→ Task statement
Return the entire listing, word for word.

→ Input for this task

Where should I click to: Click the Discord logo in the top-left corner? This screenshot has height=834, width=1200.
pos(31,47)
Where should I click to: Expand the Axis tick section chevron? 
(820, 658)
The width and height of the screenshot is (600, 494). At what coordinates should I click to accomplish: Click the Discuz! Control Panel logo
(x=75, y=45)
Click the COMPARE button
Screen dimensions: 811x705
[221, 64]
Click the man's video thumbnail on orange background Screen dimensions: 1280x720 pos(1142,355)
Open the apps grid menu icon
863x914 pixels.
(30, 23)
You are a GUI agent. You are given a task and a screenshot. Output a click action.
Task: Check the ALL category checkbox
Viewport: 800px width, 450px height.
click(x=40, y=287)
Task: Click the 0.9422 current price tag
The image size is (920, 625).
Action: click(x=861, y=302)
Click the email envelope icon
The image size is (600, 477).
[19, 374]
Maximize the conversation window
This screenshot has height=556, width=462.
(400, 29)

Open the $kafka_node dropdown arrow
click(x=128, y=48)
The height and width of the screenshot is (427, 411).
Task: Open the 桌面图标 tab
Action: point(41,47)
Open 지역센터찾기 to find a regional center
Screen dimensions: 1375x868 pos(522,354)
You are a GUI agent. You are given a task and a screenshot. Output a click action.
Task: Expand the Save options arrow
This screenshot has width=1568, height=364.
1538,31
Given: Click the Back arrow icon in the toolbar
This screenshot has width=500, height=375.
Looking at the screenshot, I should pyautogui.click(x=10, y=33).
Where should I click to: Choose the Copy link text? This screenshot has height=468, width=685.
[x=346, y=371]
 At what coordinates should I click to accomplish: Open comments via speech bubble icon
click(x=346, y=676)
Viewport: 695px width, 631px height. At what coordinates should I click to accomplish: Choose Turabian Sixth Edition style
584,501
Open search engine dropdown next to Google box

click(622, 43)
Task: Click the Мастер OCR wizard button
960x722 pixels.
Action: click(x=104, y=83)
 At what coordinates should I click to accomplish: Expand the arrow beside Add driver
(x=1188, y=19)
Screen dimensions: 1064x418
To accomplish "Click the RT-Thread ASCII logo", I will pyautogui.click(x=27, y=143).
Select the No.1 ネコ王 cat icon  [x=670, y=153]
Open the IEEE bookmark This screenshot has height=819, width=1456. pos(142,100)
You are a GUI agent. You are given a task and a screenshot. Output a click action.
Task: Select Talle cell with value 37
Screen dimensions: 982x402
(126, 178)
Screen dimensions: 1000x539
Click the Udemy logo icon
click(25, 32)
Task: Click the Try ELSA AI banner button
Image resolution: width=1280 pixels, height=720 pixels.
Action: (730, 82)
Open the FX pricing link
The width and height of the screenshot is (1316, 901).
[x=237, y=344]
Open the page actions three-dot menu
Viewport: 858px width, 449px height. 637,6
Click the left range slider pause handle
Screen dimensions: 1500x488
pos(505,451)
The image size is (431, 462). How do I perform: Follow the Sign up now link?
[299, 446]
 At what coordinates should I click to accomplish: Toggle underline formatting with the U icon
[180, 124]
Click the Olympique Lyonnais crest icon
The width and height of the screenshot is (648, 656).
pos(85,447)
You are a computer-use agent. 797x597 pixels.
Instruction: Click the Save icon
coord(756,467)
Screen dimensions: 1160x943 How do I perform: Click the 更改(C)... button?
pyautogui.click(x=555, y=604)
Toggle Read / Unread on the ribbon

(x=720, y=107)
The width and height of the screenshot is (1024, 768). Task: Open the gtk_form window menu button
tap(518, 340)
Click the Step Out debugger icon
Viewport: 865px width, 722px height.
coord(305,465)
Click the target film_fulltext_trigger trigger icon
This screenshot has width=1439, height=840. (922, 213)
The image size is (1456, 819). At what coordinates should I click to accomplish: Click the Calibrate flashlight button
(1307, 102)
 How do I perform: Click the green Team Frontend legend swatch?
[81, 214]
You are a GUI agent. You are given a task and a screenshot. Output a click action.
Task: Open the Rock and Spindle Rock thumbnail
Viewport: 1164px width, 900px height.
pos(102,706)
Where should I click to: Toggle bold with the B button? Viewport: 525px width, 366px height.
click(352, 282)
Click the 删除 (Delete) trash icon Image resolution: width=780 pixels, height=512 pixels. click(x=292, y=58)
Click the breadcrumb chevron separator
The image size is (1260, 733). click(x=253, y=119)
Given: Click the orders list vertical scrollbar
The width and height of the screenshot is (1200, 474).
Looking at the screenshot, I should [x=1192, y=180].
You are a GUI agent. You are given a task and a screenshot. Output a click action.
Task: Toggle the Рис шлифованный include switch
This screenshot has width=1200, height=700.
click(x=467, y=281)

→ Answer space
Where should I click to: Click the Discord logo in the top-left corner? This screenshot has height=834, width=1200.
pos(31,47)
Where should I click to: Expand the Axis tick section chevron? 
(820, 658)
The width and height of the screenshot is (600, 494). At what coordinates should I click to accomplish: Click the Discuz! Control Panel logo
(x=75, y=45)
Click the COMPARE button
Screen dimensions: 811x705
[221, 64]
Click the man's video thumbnail on orange background Screen dimensions: 1280x720 pos(1142,355)
Open the apps grid menu icon
863x914 pixels.
(30, 23)
You are a GUI agent. You are given a task and a screenshot. Output a click action.
Task: Check the ALL category checkbox
Viewport: 800px width, 450px height.
click(x=40, y=287)
Task: Click the 0.9422 current price tag
The image size is (920, 625).
Action: click(x=861, y=302)
Click the email envelope icon
The image size is (600, 477).
[19, 374]
Maximize the conversation window
This screenshot has height=556, width=462.
(400, 29)

Open the $kafka_node dropdown arrow
click(x=128, y=48)
The height and width of the screenshot is (427, 411).
Task: Open the 桌面图标 tab
Action: point(41,47)
Open 지역센터찾기 to find a regional center
Screen dimensions: 1375x868 pos(522,354)
You are a GUI agent. You are given a task and a screenshot. Output a click action.
Task: Expand the Save options arrow
This screenshot has width=1568, height=364.
1538,31
Given: Click the Back arrow icon in the toolbar
This screenshot has width=500, height=375.
Looking at the screenshot, I should pyautogui.click(x=10, y=33).
Where should I click to: Choose the Copy link text? This screenshot has height=468, width=685.
[x=346, y=371]
 At what coordinates should I click to accomplish: Open comments via speech bubble icon
click(x=346, y=676)
Viewport: 695px width, 631px height. At what coordinates should I click to accomplish: Choose Turabian Sixth Edition style
584,501
Open search engine dropdown next to Google box

click(622, 43)
Task: Click the Мастер OCR wizard button
960x722 pixels.
Action: click(x=104, y=83)
 At what coordinates should I click to accomplish: Expand the arrow beside Add driver
(x=1188, y=19)
Screen dimensions: 1064x418
To accomplish "Click the RT-Thread ASCII logo", I will pyautogui.click(x=27, y=143).
Select the No.1 ネコ王 cat icon  [x=670, y=153]
Open the IEEE bookmark This screenshot has height=819, width=1456. pos(142,100)
You are a GUI agent. You are given a task and a screenshot. Output a click action.
Task: Select Talle cell with value 37
Screen dimensions: 982x402
(126, 178)
Screen dimensions: 1000x539
Click the Udemy logo icon
click(25, 32)
Task: Click the Try ELSA AI banner button
Image resolution: width=1280 pixels, height=720 pixels.
Action: (730, 82)
Open the FX pricing link
The width and height of the screenshot is (1316, 901).
[x=237, y=344]
Open the page actions three-dot menu
Viewport: 858px width, 449px height. 637,6
Click the left range slider pause handle
Screen dimensions: 1500x488
pos(505,451)
The image size is (431, 462). How do I perform: Follow the Sign up now link?
[299, 446]
 At what coordinates should I click to accomplish: Toggle underline formatting with the U icon
[180, 124]
Click the Olympique Lyonnais crest icon
The width and height of the screenshot is (648, 656).
pos(85,447)
You are a computer-use agent. 797x597 pixels.
Instruction: Click the Save icon
coord(756,467)
Screen dimensions: 1160x943 How do I perform: Click the 更改(C)... button?
pyautogui.click(x=555, y=604)
Toggle Read / Unread on the ribbon

(x=720, y=107)
The width and height of the screenshot is (1024, 768). Task: Open the gtk_form window menu button
tap(518, 340)
Click the Step Out debugger icon
Viewport: 865px width, 722px height.
coord(305,465)
Click the target film_fulltext_trigger trigger icon
This screenshot has width=1439, height=840. (922, 213)
The image size is (1456, 819). At what coordinates should I click to accomplish: Click the Calibrate flashlight button
(1307, 102)
 How do I perform: Click the green Team Frontend legend swatch?
[81, 214]
You are a GUI agent. You are given a task and a screenshot. Output a click action.
Task: Open the Rock and Spindle Rock thumbnail
Viewport: 1164px width, 900px height.
pos(102,706)
Where should I click to: Toggle bold with the B button? Viewport: 525px width, 366px height.
click(352, 282)
Click the 删除 (Delete) trash icon Image resolution: width=780 pixels, height=512 pixels. click(x=292, y=58)
Click the breadcrumb chevron separator
The image size is (1260, 733). click(x=253, y=119)
Given: Click the orders list vertical scrollbar
The width and height of the screenshot is (1200, 474).
Looking at the screenshot, I should [x=1192, y=180].
You are a GUI agent. You are given a task and a screenshot. Output a click action.
Task: Toggle the Рис шлифованный include switch
This screenshot has width=1200, height=700.
click(x=467, y=281)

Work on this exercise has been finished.